Microdiversity and fine-scale niche differentiation support persistence and coexistence of acidophiles in acid mine drainage

Alejandro Palomo¹Bowei Li¹Zhixiong Huang¹Yunjie Ma¹Wenle Peng¹Weishi Wang¹Yan Zheng¹Yi Wen^2*Lihong Yang^1*

• ¹Southern University of Science and Technology, Shenzhen, China
• ²Ministry of Ecology and Environment Rural Ecological Environment Division, Beijing, China

Acid mine drainage (AMD) systems are extreme acidic environments characterized by low pH and high metal concentrations that shape unique microbial ecosystems.

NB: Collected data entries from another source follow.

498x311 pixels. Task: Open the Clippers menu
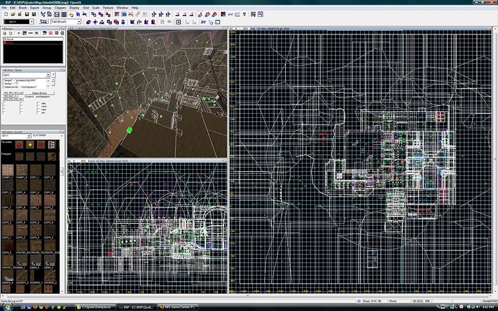tap(59, 8)
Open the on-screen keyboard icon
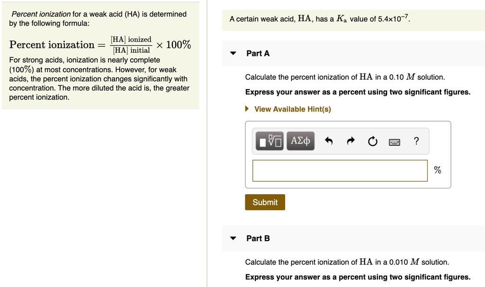This screenshot has width=485, height=287. click(395, 141)
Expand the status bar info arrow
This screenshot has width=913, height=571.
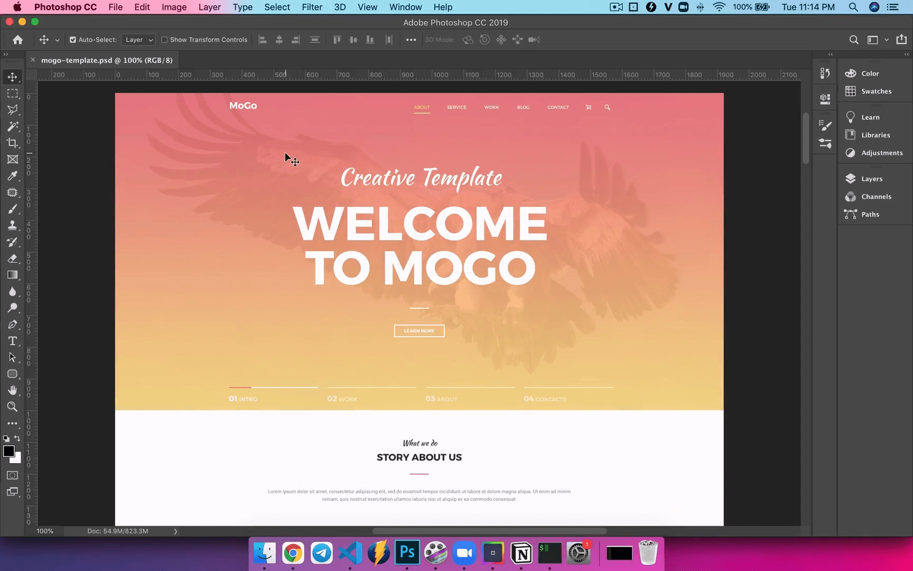175,531
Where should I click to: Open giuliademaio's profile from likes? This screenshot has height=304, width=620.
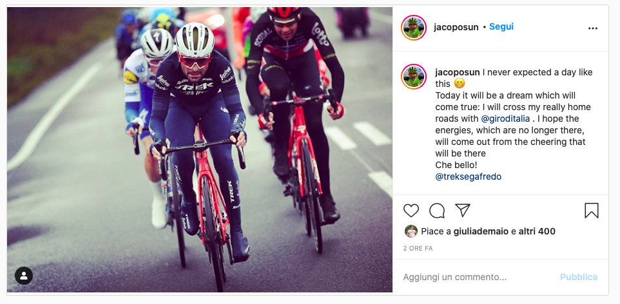coord(481,231)
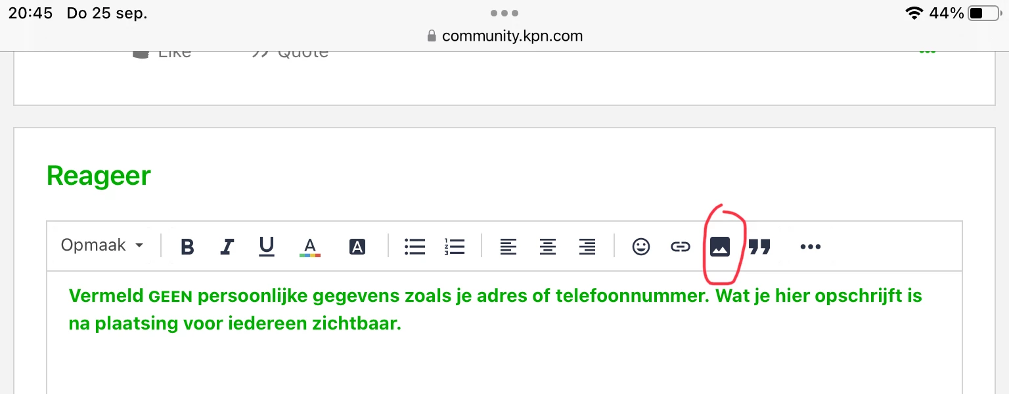Align text to the left
Image resolution: width=1009 pixels, height=394 pixels.
[508, 247]
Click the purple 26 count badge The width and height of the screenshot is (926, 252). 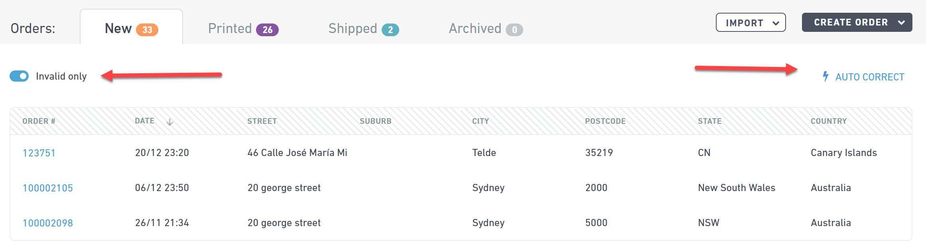[x=267, y=30]
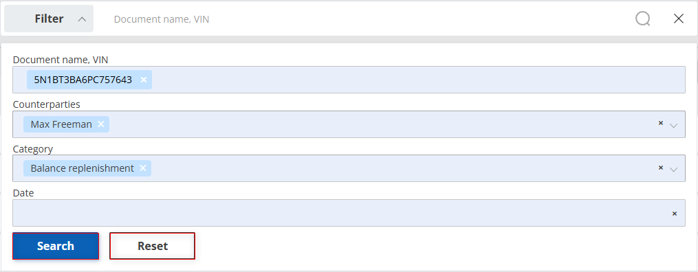Clear all Category selections
Viewport: 698px width, 272px height.
(661, 168)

While acidophilic microorganisms are known to drive AMD biogeochemistry, the ecological processes governing their community assembly, niche partitioning, and stability remain incompletely resolved. By integrating high-resolution 16S rRNA gene amplicon sequencing with community ecology and null modeling approaches, here we investigated microbial diversity, structure, and assembly mechanisms in an AMD system in Zhejiang province, China. Community structure was primarily driven by pH and habitat type (water vs. sediment), with low-pH environments selecting for persistent abundant taxa comprising specialized acidophiles. Within this group, we identified significant fine-scale niche partitioning and intra-genus microdiversity, both of which were associated with greater persistence across heterogeneous conditions. Co-occurrence and niche analyses revealed that closely related taxa often occupy distinct ecological niches structured by gradients of metals, redox potential, and oxygen availability. Ecological assembly modeling demonstrated that deterministic homogeneous selection and stochastic drift dominate under the harshest conditions. In contrast, dispersal limitation becomes more important in less chemically-stressed sites, indicating that spatial constraints gain importance when environmental filtering weakens. Our findings demonstrate that AMD microbial communities are shaped by a dynamic interplay between strong environmental selection, stochasticity, and spatial factors. These insights clarify fundamental principles of microbial ecology in extreme environments and are critical for predicting community responses to change and developing effective bioremediation strategies.